Diese Sonderstellung der Landwirtschaft hängt stark mit der Wirtschaftsgeschichte des Landes zusammen. Frankreich hat sich erst nach dem Zweiten Weltkrieg von einem agrarisch geprägten Land zu einer Industrienation entwickelt. Aber auch heute noch sind weite Teile des Landes ländlich geprägt. Die große Mehrheit der Politiker pflegt zudem ihre familiäre Verwurzelung im ländlichen Raum. Schließlich trägt auch das Wahlsystem mit seiner Überbetonung der ländlichen Wahlkreise dazu bei, dass landwirtschaftlichen Themen eine große Bedeutung zukommt.
Agrarpolitik in Brüssel
Da die wichtigen Agrarentscheidungen fast ausschließlich auf EU-Ebene getroffen werden, wird der Einfluss der Landwirte auch bei europäischen Gipfeln deutlich. Mehrfach haben französische Präsidenten Beschlüsse blockiert, weil sie Agrarkürzungen nicht mittragen wollten. Das gleiche gilt auch für Pläne, die Agrarsubventionen wieder in nationale Verantwortung zu geben. Paris lehnt dies vehement ab.

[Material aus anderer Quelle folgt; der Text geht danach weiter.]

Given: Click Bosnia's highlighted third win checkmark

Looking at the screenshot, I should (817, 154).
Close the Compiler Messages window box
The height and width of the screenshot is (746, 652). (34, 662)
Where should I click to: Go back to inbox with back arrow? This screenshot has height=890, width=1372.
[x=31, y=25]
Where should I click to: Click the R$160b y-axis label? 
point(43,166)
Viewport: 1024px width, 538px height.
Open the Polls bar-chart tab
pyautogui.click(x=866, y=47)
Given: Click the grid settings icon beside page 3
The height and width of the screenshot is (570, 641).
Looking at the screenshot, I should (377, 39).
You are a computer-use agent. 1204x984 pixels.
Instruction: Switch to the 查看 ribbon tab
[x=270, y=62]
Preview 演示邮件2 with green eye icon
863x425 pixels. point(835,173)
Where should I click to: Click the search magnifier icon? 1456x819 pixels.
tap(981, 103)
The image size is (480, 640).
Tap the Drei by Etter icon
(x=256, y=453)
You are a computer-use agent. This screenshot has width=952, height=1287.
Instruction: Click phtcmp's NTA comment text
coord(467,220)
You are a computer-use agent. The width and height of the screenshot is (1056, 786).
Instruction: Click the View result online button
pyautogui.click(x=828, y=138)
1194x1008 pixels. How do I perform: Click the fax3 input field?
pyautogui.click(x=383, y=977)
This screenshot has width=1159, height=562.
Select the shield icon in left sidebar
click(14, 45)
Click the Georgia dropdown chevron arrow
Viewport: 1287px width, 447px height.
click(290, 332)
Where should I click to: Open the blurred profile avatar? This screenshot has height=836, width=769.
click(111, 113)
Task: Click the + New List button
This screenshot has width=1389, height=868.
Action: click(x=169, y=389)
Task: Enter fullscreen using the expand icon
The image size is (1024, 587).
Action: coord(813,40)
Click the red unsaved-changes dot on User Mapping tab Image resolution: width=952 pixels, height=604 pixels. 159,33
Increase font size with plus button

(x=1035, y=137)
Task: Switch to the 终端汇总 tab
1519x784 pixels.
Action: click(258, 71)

Kürzungen in der Landwirtschaft können in Frankreich zu einem politischen Flächenbrand werden. Auch nach einer erfolgreichen wirtschaftlichen Entwicklung und dem Aufbau erfolgreicher Industrie- und Dienstleistungsunternehmen nach dem Zweiten Weltkrieg ist das Land in vielen Regionen noch stark agrarisch geprägt. Den mühsamen Strukturwandel in diesen Regionen kann Frankreich aber nicht alleine finanzieren, sondern nur im Verbund mit den anderen EU-Partnern. Das ist auch ein Grund dafür, dass sich Frankreich in den 1960er Jahren besonders für die Errichtung eines Gemeinsamen Agrarmarktes und den Aufbau eines Subventionssystems stark gemacht hat. Neben Subventionsgeldern erhoffte sich das Land mit der größten landwirtschaftlichen Produktion natürlich auch neue Absatzmärkte.
Durch die Reform der EU-Agrarpolitik hat sich der Druck auf die französische Landwirtschaft weiter verschärft. Der Protest der Bauern richtet sich vor allem auf den Angriff der aus ihrer Sicht bewährten Strukturen der EU-Landwirtschaft. Den Reformvorhaben der EU, bei denen ökologische Auflagen vorgesehen sind, steht ein Teil der Bauern feindlich gegenüber.